Success Leaves Clues
If there’s one truth I’ve learned (and lived) again and again, it’s this: Success doesn’t happen by accident. It leaves a trail. It leaves footprints. It leaves clues — subtle ones, obvious ones, and occasionally flashing-neon-billboard ones. And if we pay attention, we can learn from people who have walked the path before us and carve our own version of success with a little more clarity and a little less chaos.
Now, success is personal — deeply so. What looks like success to one person may not resemble anything close to what another wants. Some people want to write a book, some want to learn French, some want to speak up more in meetings, and some just want to make it through a Tuesday without yelling at the coffee maker. (A noble pursuit.)
But regardless of the flavor, the patterns of success are strikingly consistent. Let’s look at some of them.
Success Clue #1: Successful People Have a Plan (Even a Small One)
Not a 47-page life blueprint. Not a five-year strategic vision board laminated and color-coded. Just a direction.
Every successful outcome I’ve had came because I decided — even vaguely — what I wanted. When I wrote my first newsletter, I didn’t know exactly where it was going, but I did know I wanted to say something meaningful on a regular basis.
Tip: Write down one clear goal for the next 30 days. Not a year — 30 days.
Then write the first two steps.
Not ten.
Two.
(You can’t get there if you don’t know where you are going, right?)
Success Clue #2: The Consistency is the Magic
We love the idea of overnight success — but “overnight success” stories usually have a 10-year backstory of trial, error, and stubborn persistence.
Success accumulates like snowflakes.
Tiny, repeated actions build momentum.
Want to get stronger? Stretch daily for 10 minutes.
Want to write a book? Write 200 words a day.
Want to launch a new idea? Work on it 20 minutes a day.
Not exciting, but wildly effective.
Tip: Set a small daily non-negotiable. Keep it doable enough that you won’t break the chain.
(Hard by the yard, cinch by the inch)
Success Clue #3: They Learn from Others — Without Copying Them
We can admire someone else’s path without feeling the need to duplicate it. Instead of asking, “How can I be them?” ask:
What did they do that I can apply to my own life in my own way?
For example:
- Oprah reads obsessively — so reading can be a success clue.
- Michelle Obama speaks her truth — so courage can be a success clue.
- Your neighbor who has fantastic tomatoes composts and waters consistently — so stewardship and patience are success clues.

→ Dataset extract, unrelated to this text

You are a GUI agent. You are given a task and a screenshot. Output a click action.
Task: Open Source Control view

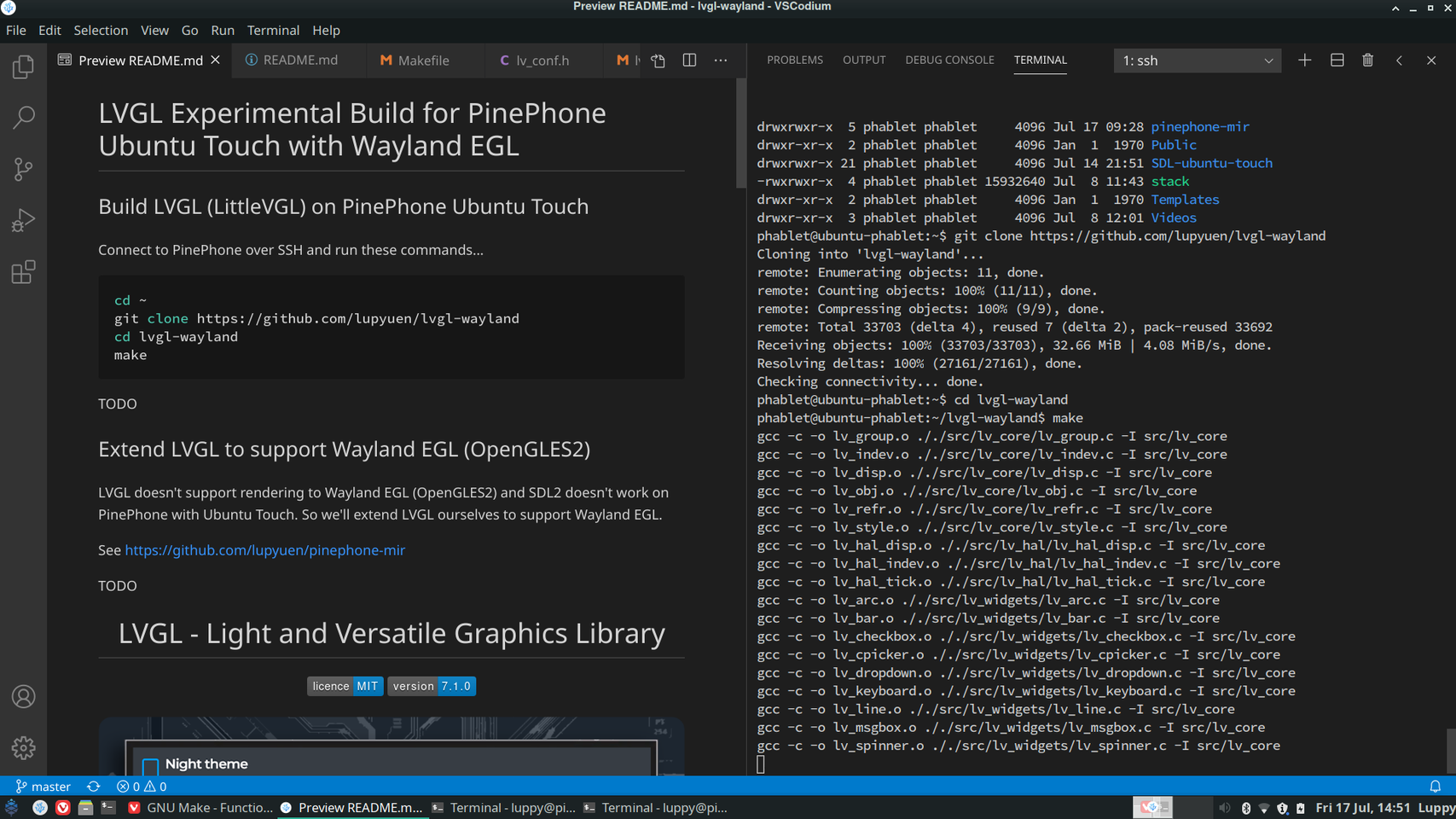pyautogui.click(x=23, y=169)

Tip: Identify one person who is successful in a way you respect.
Write down three habits they demonstrate.
Borrow one.
Success Clue #4: They Know How to Rest
Success is not built on burnout.
Even nature has seasons — there is a reason winter exists. Growth happens in cycles: push, pause, restore, repeat.

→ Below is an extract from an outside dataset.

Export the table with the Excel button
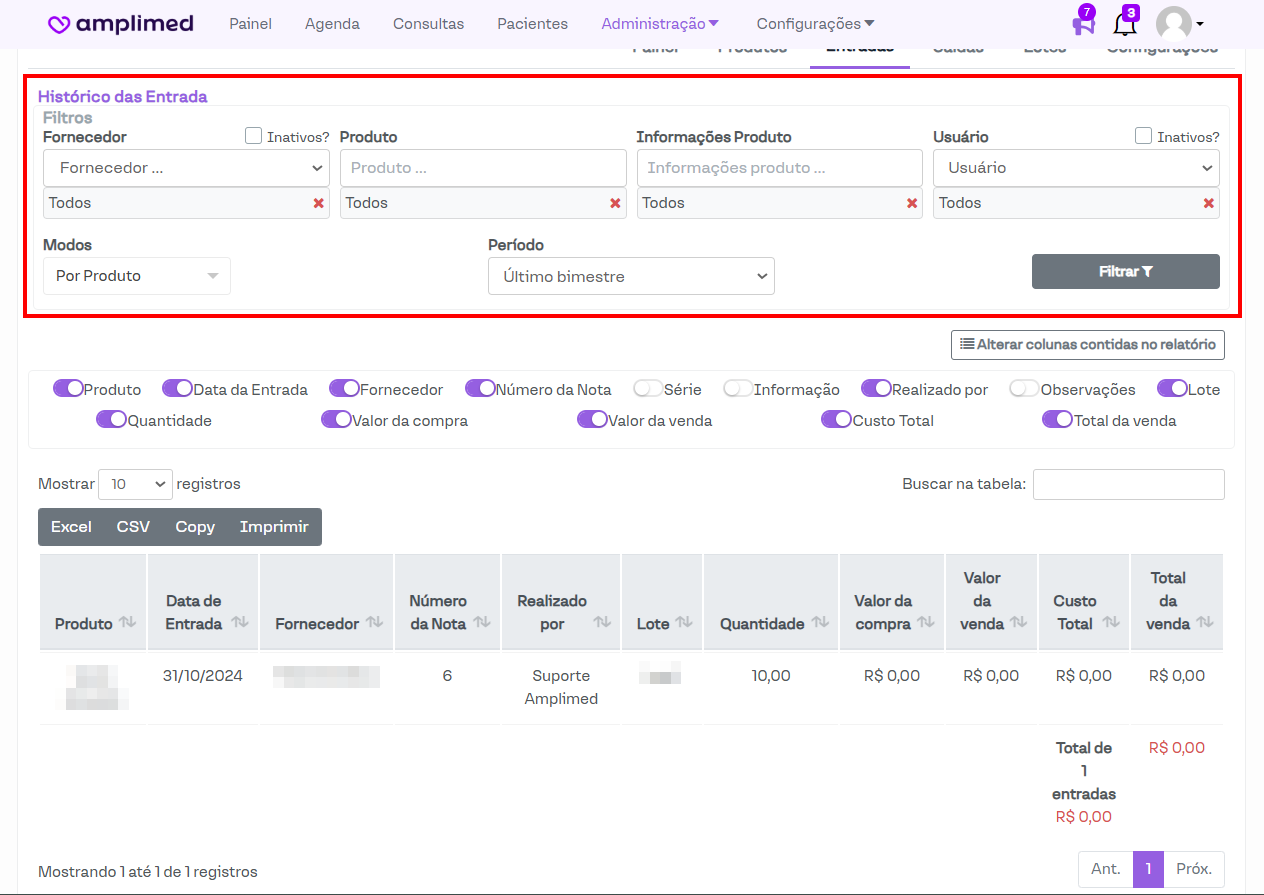This screenshot has height=895, width=1264. 71,527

When we rest, we recharge our creativity, patience, and problem-solving capacity.
When we don’t — everything gets harder.
Rest is not quitting.
Rest is strategy.
Tip: Schedule 20 minutes of intentional rest today.
Not scrolling. Not doom-thinking.
Actual rest.
Success Clue #5: They Don’t Wait for Confidence — They Act into It
Confidence isn’t a prerequisite for action — it’s the result of action.
Every first step feels awkward.
Every new thing feels tender.
But each time we move anyway, we build trust in ourselves.
And that is the foundation of every successful life.
Tip: Do one small thing today that feels slightly uncomfortable — not terrifying, just new.
Then notice how you feel afterward.
Success leaves clues everywhere — in books, in conversations, in failure, in stories, in your own memories, and in the women you admire. You don’t need to run; you don’t need to hustle yourself into a puddle.
Just observe.
Borrow what works.
Repeat what helps.
Rest when needed.
Keep going gently, consistently.
Your success story is already underway.